• _EXERCISE PROMPT_: The lines from the start of the records below through the line containing "You are a computer-use agent. Image" are to be copied exactly, both ends included, with nothing added.

• _DATA EXTRACTS_:
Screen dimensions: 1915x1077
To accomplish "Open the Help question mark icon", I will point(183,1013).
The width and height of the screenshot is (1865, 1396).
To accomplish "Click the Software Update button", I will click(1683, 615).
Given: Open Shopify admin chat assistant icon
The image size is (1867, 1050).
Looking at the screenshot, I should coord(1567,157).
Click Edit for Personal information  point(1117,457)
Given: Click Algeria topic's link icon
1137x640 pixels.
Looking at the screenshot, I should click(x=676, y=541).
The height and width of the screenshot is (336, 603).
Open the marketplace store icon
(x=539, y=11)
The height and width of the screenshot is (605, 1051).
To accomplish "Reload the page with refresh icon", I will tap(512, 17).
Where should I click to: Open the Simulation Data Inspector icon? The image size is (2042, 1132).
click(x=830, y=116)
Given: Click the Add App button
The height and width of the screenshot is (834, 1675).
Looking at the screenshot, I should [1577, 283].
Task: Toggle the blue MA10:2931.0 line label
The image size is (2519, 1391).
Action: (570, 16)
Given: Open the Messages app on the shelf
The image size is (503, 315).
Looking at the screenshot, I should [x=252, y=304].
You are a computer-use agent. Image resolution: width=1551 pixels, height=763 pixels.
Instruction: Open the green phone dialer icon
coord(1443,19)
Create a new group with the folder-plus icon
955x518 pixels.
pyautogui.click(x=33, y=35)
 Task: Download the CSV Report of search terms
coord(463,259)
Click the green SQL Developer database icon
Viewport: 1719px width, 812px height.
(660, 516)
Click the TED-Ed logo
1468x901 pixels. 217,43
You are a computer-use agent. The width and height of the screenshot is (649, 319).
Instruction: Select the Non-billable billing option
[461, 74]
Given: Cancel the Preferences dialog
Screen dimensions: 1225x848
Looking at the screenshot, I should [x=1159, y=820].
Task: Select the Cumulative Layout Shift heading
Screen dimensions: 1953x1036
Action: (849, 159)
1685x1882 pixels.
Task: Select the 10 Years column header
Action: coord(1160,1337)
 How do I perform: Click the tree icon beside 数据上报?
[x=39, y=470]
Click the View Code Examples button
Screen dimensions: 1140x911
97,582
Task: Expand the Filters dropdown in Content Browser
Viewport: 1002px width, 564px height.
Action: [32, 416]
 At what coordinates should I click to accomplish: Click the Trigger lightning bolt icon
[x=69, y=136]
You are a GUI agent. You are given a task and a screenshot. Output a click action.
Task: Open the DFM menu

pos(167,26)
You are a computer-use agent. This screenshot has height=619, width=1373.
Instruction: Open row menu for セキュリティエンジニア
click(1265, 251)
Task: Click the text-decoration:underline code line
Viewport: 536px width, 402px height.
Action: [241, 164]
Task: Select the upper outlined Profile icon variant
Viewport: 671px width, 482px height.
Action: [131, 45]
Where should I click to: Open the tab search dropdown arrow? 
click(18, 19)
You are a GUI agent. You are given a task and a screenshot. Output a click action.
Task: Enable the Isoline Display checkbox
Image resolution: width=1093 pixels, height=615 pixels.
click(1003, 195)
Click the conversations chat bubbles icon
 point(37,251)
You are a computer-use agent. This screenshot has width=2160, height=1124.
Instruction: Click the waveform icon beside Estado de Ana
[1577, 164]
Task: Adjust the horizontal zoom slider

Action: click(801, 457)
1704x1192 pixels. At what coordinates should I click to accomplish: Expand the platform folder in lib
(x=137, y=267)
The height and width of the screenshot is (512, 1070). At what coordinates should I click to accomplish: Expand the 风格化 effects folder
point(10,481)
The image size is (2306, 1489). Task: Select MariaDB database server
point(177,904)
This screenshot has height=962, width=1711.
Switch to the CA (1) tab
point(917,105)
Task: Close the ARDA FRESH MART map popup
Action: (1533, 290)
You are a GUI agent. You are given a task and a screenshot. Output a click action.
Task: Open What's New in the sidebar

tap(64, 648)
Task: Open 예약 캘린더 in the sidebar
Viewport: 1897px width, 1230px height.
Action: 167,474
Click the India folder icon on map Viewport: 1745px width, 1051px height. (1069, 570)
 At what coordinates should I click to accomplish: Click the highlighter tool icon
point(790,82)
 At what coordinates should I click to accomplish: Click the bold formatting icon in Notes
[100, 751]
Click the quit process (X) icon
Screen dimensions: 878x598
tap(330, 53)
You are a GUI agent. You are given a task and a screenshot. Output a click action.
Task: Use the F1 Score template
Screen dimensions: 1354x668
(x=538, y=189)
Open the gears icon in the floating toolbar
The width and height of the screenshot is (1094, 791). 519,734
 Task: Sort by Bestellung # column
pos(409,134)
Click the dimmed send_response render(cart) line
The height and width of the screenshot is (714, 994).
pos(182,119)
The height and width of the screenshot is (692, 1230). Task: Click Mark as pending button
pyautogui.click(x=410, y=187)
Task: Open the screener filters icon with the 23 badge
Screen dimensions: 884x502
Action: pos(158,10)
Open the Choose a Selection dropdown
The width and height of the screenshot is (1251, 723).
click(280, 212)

• _REPLY TO THE TASK_:
Screen dimensions: 1915x1077
To accomplish "Open the Help question mark icon", I will point(183,1013).
The width and height of the screenshot is (1865, 1396).
To accomplish "Click the Software Update button", I will click(1683, 615).
Given: Open Shopify admin chat assistant icon
The image size is (1867, 1050).
Looking at the screenshot, I should coord(1567,157).
Click Edit for Personal information  point(1117,457)
Given: Click Algeria topic's link icon
1137x640 pixels.
Looking at the screenshot, I should click(x=676, y=541).
The height and width of the screenshot is (336, 603).
Open the marketplace store icon
(x=539, y=11)
The height and width of the screenshot is (605, 1051).
To accomplish "Reload the page with refresh icon", I will tap(512, 17).
Where should I click to: Open the Simulation Data Inspector icon? The image size is (2042, 1132).
click(x=830, y=116)
Given: Click the Add App button
The height and width of the screenshot is (834, 1675).
Looking at the screenshot, I should [1577, 283].
Task: Toggle the blue MA10:2931.0 line label
The image size is (2519, 1391).
Action: (570, 16)
Given: Open the Messages app on the shelf
The image size is (503, 315).
Looking at the screenshot, I should [x=252, y=304].
You are a computer-use agent. Image resolution: width=1551 pixels, height=763 pixels.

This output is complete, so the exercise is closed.